Manifestation pro-russe en Crimée. Le Parlement de la Crimée, péninsule dans le sud de du pays, a voté jeudi la tenue le 25 mai d’un référendum pour plus d’autonomie.
Manifestation pro-russe en Crimée. Le Parlement de la Crimée, péninsule dans le sud de du pays, a voté jeudi la tenue le 25 mai d’un référendum pour plus d’autonomie.
Le drapeau russe flottait jeudi sur le bâtiment abritant le siège du gouvernement de Crimée, à Simferopol. Le prélude à une sécession de la péninsule ukrainienne à majorité russophone? L’action, menée par un petit groupe d’hommes armés favorable à un rattachement à la Russie, promet un référendum pour une plus grande autonomie. Moscou a aussitôt indiqué vouloir respecter les accords encadrant la présence de sa flotte dans le port de Sébastopol ainsi que la souveraineté de l’Ukraine.
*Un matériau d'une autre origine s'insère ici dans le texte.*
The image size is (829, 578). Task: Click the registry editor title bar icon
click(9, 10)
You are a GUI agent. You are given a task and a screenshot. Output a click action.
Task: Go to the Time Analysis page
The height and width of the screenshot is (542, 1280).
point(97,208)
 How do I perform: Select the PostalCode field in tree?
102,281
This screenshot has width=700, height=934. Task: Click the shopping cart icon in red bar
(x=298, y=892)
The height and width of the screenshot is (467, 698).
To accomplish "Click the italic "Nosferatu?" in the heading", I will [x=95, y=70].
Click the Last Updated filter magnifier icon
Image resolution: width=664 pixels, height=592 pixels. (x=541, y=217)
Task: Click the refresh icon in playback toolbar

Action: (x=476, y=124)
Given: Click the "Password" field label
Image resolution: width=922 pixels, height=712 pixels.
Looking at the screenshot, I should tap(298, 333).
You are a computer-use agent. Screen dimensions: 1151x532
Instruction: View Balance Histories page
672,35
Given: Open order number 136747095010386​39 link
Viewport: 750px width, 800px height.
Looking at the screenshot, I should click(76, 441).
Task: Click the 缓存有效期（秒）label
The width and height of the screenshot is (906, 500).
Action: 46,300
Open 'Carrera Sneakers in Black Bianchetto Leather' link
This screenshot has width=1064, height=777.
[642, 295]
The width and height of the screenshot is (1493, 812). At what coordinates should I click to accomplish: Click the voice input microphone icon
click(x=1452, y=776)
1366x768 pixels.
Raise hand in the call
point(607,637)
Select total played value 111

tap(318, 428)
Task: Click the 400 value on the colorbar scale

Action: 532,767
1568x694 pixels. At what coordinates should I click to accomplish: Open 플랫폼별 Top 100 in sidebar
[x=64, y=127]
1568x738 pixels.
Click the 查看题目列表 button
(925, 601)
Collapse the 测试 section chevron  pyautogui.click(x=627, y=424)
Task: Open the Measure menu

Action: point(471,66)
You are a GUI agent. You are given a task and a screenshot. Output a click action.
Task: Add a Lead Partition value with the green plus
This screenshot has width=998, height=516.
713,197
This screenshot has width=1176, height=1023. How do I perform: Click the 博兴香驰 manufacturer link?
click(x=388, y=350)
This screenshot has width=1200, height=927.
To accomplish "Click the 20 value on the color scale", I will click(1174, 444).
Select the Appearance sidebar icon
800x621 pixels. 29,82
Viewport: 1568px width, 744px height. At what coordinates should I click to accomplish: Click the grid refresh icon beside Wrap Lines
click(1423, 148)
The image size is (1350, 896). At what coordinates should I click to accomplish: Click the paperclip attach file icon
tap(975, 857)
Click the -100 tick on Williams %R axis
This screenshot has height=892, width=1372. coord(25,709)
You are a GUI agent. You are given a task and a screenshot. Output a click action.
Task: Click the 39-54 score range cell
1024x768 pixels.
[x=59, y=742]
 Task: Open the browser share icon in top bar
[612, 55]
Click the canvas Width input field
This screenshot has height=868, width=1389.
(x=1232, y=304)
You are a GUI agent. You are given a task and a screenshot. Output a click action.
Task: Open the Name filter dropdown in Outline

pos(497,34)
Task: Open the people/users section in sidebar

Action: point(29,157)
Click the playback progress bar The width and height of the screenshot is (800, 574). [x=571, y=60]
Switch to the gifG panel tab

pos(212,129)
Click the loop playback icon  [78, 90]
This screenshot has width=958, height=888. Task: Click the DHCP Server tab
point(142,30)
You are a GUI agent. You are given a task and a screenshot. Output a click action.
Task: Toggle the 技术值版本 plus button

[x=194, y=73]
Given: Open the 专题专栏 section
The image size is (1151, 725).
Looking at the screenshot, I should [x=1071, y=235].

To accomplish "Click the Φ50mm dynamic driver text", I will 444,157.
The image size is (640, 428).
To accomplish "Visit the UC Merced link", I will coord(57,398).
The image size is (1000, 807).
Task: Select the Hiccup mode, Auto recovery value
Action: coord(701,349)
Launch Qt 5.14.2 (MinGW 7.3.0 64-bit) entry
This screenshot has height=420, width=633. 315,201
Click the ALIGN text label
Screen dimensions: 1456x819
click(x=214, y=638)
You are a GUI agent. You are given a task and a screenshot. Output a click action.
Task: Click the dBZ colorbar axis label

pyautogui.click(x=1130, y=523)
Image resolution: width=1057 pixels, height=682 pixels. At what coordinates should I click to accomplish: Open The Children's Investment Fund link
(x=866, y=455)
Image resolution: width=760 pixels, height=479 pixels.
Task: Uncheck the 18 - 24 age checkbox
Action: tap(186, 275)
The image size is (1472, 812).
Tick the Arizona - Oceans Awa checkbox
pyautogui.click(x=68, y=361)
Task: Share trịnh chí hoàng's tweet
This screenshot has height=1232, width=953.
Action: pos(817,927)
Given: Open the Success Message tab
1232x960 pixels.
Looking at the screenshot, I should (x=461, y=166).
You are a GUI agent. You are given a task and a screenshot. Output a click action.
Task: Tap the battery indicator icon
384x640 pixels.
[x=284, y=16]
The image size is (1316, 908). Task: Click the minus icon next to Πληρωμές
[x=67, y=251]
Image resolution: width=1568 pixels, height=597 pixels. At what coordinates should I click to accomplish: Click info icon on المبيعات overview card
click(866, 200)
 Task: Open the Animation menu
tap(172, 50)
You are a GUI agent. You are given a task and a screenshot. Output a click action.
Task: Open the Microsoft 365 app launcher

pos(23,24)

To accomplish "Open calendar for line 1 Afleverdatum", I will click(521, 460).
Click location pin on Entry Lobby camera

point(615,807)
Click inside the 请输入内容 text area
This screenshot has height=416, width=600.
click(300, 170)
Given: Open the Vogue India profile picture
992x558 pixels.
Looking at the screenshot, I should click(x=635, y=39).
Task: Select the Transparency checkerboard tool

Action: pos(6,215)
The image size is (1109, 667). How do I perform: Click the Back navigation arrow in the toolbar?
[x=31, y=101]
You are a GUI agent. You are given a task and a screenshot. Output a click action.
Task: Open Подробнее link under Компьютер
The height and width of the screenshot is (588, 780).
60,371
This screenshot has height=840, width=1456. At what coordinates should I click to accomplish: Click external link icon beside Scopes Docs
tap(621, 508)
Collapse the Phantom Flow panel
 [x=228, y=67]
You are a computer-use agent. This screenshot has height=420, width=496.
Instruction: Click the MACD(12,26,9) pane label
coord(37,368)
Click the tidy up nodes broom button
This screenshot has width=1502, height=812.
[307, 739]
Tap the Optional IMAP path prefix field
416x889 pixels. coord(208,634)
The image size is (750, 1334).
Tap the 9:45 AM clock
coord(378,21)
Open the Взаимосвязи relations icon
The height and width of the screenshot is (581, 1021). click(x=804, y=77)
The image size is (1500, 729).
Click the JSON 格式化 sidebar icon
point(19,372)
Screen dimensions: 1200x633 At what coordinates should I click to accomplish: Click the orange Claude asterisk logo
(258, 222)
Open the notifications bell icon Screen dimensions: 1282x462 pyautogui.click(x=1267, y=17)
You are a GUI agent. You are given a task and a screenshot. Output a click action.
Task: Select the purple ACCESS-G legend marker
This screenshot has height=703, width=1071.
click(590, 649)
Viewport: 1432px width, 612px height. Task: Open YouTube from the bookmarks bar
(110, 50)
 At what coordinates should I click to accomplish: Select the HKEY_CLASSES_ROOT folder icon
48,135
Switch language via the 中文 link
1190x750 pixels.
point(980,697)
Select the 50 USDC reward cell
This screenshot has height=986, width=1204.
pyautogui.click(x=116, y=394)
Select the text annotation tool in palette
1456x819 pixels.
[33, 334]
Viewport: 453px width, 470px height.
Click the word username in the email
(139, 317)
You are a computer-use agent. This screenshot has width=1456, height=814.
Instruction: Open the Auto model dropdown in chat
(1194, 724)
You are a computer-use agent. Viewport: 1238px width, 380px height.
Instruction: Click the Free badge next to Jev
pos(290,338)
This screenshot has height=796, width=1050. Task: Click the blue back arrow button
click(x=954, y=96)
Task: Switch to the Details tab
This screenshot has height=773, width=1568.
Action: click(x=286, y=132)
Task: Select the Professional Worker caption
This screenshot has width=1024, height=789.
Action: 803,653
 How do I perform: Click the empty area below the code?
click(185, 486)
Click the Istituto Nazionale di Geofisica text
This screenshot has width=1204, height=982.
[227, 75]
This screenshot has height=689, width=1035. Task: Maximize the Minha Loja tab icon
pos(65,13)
Mais le scénario d’une explosion de l’Ukraine et d’une dérive de la révolution vers une guerre civile est désormais dans toutes les têtes. Et la Crimée, territoire multiethnique ballotté par l’histoire, pourrait en être l’épicentre. «C’est de cette manière que commencent des conflits régionaux», mettait en garde le ministre polonais des Affaires étrangères, Radoslaw Sikorski, ajoutant sa voix à un concert d’appels à Moscou de ne pas déstabiliser son voisin.

Les intentions prêtées à Vladimir Poutine, d’une intervention en Ukraine pour défendre la population russophone et affirmer son leadership, ne sont pas qu’un fantasme véhiculé par les manifestants pro-européens de la place Maïdan. Nul doute que le chef du Kremlin, auréolé de son succès à Sotchi et appuyé par une majorité de Russes, ne va pas rester les bras croisés devant le spectacle d’une révolution qui menace ses plans d’extension de sa sphère d’influence régionale. La flotte de la mer Noire, stationnée en Crimée, est un enjeu stratégique majeur pour Moscou.

Sa posture hégémonique pour restaurer la puissance russe fondée sur des valeurs autoritaires et ultra-conservatrices est évidemment problématique, surtout lorsqu’elle met en danger, comme en Syrie, des pays aspirant à la démocratie. Dans le cas ukrainien, la donne est sans doute moins simple qu’il n’y paraît entre un camp pro-européen et l’autre pro-russe.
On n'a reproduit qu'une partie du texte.